I looked into the code and I can't seen anything untoward for SPARQL XML at
least, it looks like results are serialized and parsed in a fully streaming
fashion. Certainly serialization all appears to be done with string
manipulation which should in theory at least be fast. I will try and create a
minimal test case that just exercises the parser and the serializer on local
in-memory data and would allow easier profiling to see what may be going wrong.

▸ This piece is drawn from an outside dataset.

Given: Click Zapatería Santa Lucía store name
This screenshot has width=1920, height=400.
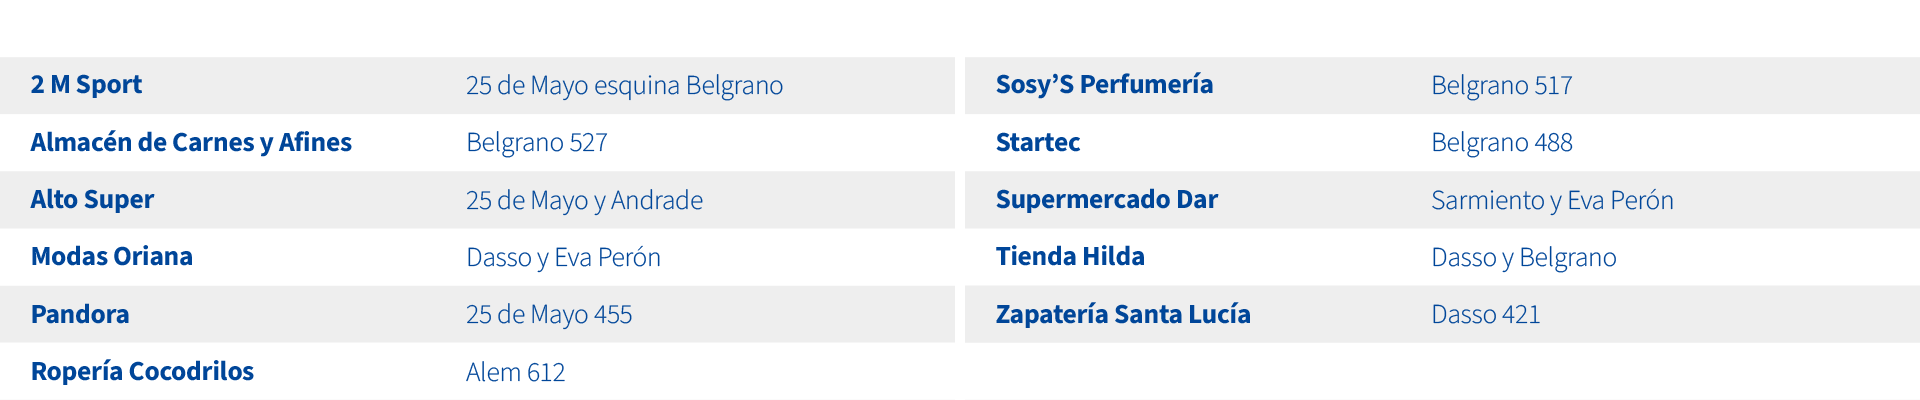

> SPARQL Results serialization and parsing is slow with large result sets
> -----------------------------------------------------------------------
>
> Key: JENA-178
> URL: https://issues.apache.org/jira/browse/JENA-178
> Project: Jena
> Issue Type: Bug
> Components: ARQ
> Affects Versions: ARQ 2.8.9
> Environment: Windows 7 Enterprise 64 bit
> Reporter: Rob Vesse
>
> The SPARQL XML and JSON Result formats are very slow when the result set is
> large. This is surprising to me since both formats are relatively simple and
> should lend themselves to fairly fast streaming serialization and parsing.
> The following are observed performance figures comparing SPARQL XML, SPARQL
> JSON and SPARQL TSV results format. This is the averaged time over 5 runs to
> retrieve the first 50,000 triples from the dataset with a simple SELECT *
> WHERE { ?s ?p ?o } LIMIT 50000 via a HTTP request to Fuseki and iterate over
> the results on the client.
> SPARQL XML = 15.25 seconds
> SPARQL JSON = 10.9 seconds
> SPARQL TSV = 0.54 seconds
> Now obviously TSV is way simpler to serialize and parse than XML/JSON but
> these serializers and parsers should not be 20-30 times slower IMO
> Also for comparison note that doing an equivalent CONSTRUCT { ?s ?p ?p }
> WHERE { ?s ?p ?o } LIMIT 50000 takes only about 2s and that is using RDF/XML
> serialization which I would have expected to be slower because RDF/XML is
> more complex to generate than either SPARQL XML/JSON results. I haven't
> dived into the code in detail to investigate why this is slow yet but do the
> Jena team have any thoughts on this?